We become frightened that if we show our inner-thoughts and vulnerability to the world, others might crush it. So we keep things hidden within and out of sight, because we believe it's too precious and fragile to share. I say this because I came across my first post I ever wrote for what would later become Undercurrent's blog. I started with the intention of sharing it, but obviously didn't . I can understand why: I was 25, recently unemployed, totally financially broke and at a loss as to what I was going to do next in my life. Who wanted to read what I had to say?
Looking back nearly two years later upon it, I was actually scared to share it with the world because I was on to something -- something really big for myself that I couldn't grasp and didn't think I could live up to.

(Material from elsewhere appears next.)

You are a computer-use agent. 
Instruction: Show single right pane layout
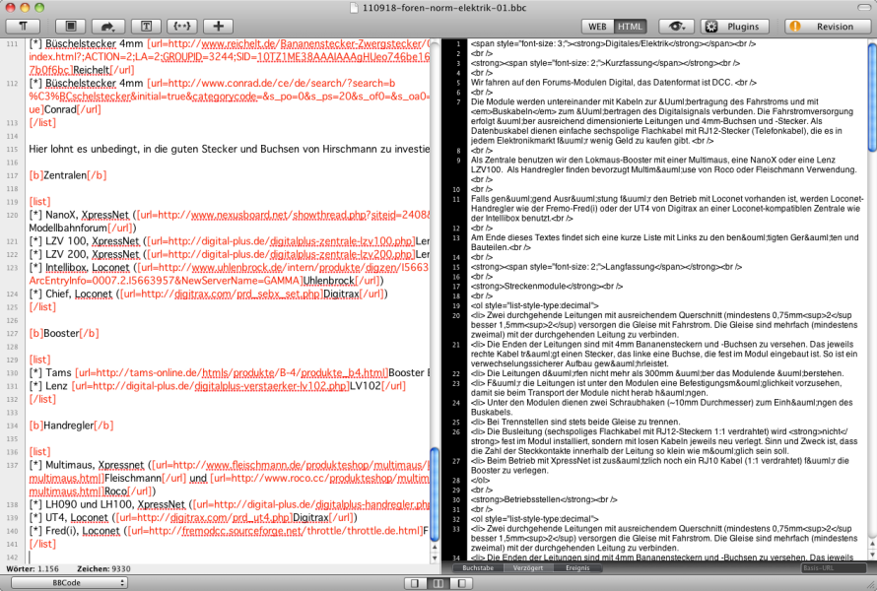[459, 582]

Now I can share the best excerpt from it and know I'm living up to it -- this whole experience of trying to figure it out is authentically me.
Over the past 6 months now, I’ve tuned out the popular culture world, shunning TV, commercial radio, magazines & have even gone so far as to ignore current events & world news. Why? The answers and truth I need to discover are not found there – they are within & around me.

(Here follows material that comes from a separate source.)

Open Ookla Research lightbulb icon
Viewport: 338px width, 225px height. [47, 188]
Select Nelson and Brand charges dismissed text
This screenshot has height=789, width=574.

This time has been extremely self-focused – my world has never felt so small, so compact, nor my mind so aware of what’s going on. I feel the moments more vividly – they are shaded with a pervasive thought; sometimes of excitement of possibility, others, with doubt, uncertainty and a gnawing ache in my chest that if I just reach out a little more, I’ll meet what I’m after.
Problem with that is, I do not know what I’m after entirely – I’m bouncing between the doorway of opportunities presented to me and following where my strengths and interests lie. Is that one in the same? I know no other way to be right now – and while this phase is wrought with anxiety at times, I truly am responsible for how my life is. That is freedom.
A beautiful epiphany comes through my mind every so often, and has the ability to sooth and vanish weary thoughts that consume, shadow and haunt me. One such beautiful thought is, Your future self is not out there, somewhere, to be met one day – what you do today will be your tomorrow.